The roof is of hipped and gabled form, with similar scaled pairs of gables to the north and east and the hipped roof rising above, all clad in original concrete Marseille pattern tiles. Two chimneys are visible from the street, one within the more northern east gable and the other sitting to the rear of the western north gable. Both chimneys are rendered with simple stepped architrave details.
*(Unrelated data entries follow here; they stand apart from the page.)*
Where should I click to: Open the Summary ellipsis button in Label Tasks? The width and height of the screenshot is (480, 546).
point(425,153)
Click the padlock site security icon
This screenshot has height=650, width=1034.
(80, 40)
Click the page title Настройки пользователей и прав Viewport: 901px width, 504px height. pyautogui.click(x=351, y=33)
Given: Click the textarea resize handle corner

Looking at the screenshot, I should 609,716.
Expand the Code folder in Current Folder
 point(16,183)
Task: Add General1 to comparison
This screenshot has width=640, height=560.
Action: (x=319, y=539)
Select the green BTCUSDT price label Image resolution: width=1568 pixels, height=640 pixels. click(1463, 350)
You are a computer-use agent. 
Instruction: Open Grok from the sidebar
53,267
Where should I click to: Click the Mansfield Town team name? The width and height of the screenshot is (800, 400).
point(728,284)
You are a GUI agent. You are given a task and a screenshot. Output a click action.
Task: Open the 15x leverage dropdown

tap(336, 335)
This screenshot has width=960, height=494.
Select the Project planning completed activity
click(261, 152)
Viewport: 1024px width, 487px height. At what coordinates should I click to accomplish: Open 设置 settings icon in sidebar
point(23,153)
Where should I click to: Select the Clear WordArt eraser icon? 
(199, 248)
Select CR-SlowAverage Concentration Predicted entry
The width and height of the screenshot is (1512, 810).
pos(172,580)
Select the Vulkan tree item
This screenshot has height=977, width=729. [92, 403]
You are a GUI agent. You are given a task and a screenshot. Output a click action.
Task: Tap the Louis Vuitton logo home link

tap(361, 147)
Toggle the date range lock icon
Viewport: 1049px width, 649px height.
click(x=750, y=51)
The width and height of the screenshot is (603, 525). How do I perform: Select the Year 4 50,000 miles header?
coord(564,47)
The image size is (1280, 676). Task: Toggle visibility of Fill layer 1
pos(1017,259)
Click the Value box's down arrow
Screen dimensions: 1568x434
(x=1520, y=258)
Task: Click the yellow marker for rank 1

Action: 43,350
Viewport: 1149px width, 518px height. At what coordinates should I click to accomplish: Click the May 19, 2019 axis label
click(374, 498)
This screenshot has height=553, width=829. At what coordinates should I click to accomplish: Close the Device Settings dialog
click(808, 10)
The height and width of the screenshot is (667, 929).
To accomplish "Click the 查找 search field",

The primary street facing facade, although symmetrically composed, is treated differently either side of the central embellished entry. This central entrance protrudes from the recessed bay, between the two gables, with the stately pediment and curved corbel brackets sitting atop the rounded architrave of the opening. Above the opening, the parapet steps back towards the edges and appears ziggurat-like in form. The front gable to the west features a canted bay window, each with a timber framed double-hung sash windows with architrave and flat parapet above. Within the upper gable sits an 'O' rendered relief, like a rose window or vent detail, however entirely decorative. The adjacent gable again is broken into three partitions; however, this time is separated by four square pilasters with extended capitals, and windows between. A stringcourse splits the upper gable, where sits a rectangular motif, again rendered but another point of difference to the western gable. The elevations to the east and west are more simply detailed, generally with no window or facade adornment.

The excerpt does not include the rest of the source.